I needed something crispy in my life. I saw on the list of “approved foods” for Whole30 that indeed, plantains were good to go. I love plantains. Why don’t I buy them more often? They always take me back to Miami and their amazing Cuban food.
I’ve played around with plantains before but every time we’ve had them, we’ve fried them. Don’t get me wrong, those are delicious, but I wanted chips this time. Crispy, crispy chips.
If you want to make plantains chips, look for plantains that are green.
Plantains look a lot like bananas, yes. They are very different though. It’s actually a little bit of a struggle to peel a green plantain. In order to “peel” it, I made 3 cuts all the way down the plantain then carefully peeled it. It will make your life a little easier if you cut off the ends of the plantain and go from there.
In order to make sure my chips were actually chippy, I tried to cut them as thin as possible. Then, I mixed them with about a tablespoon of coconut oil and a little salt.
Next, placed them evenly on a baking sheet lined with parchment paper. Usually, I’m lazy and just dump them on a baking sheet, but I really wanted them to be cooked evenly. So, spreading them out is crucial.
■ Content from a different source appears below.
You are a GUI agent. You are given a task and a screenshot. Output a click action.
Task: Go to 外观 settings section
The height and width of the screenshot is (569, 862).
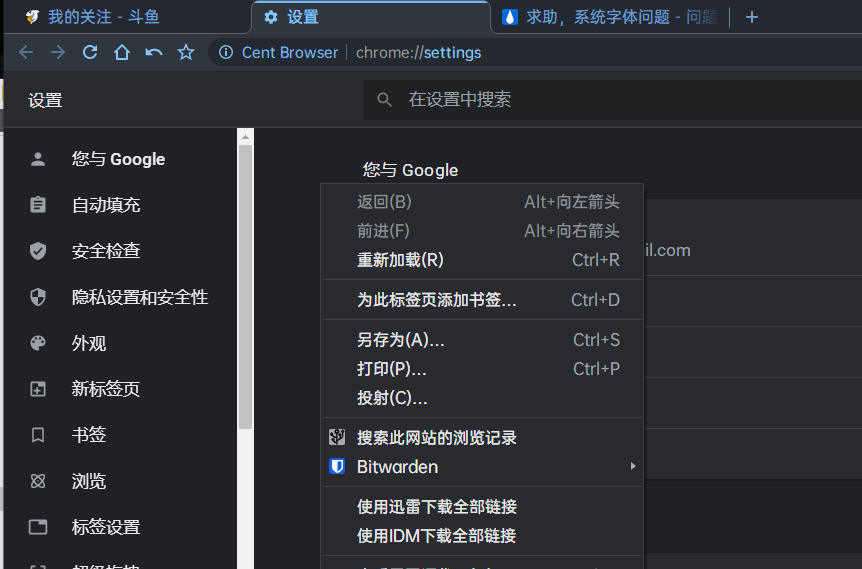[x=89, y=343]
I baked them for 20-25 minutes at 350. I basically just started checking them around the 20 minute mark to make sure they didn’t brown too much.
These were so easy. Another easy, easy recipe: I can’t get enough!! These definitely satisfy the need for a salty crunchy snack too. We had them at dinner along with elk steak and mashed cauliflower. I dipped them in guacamole…mmmm fats.
I will definitely be making these again!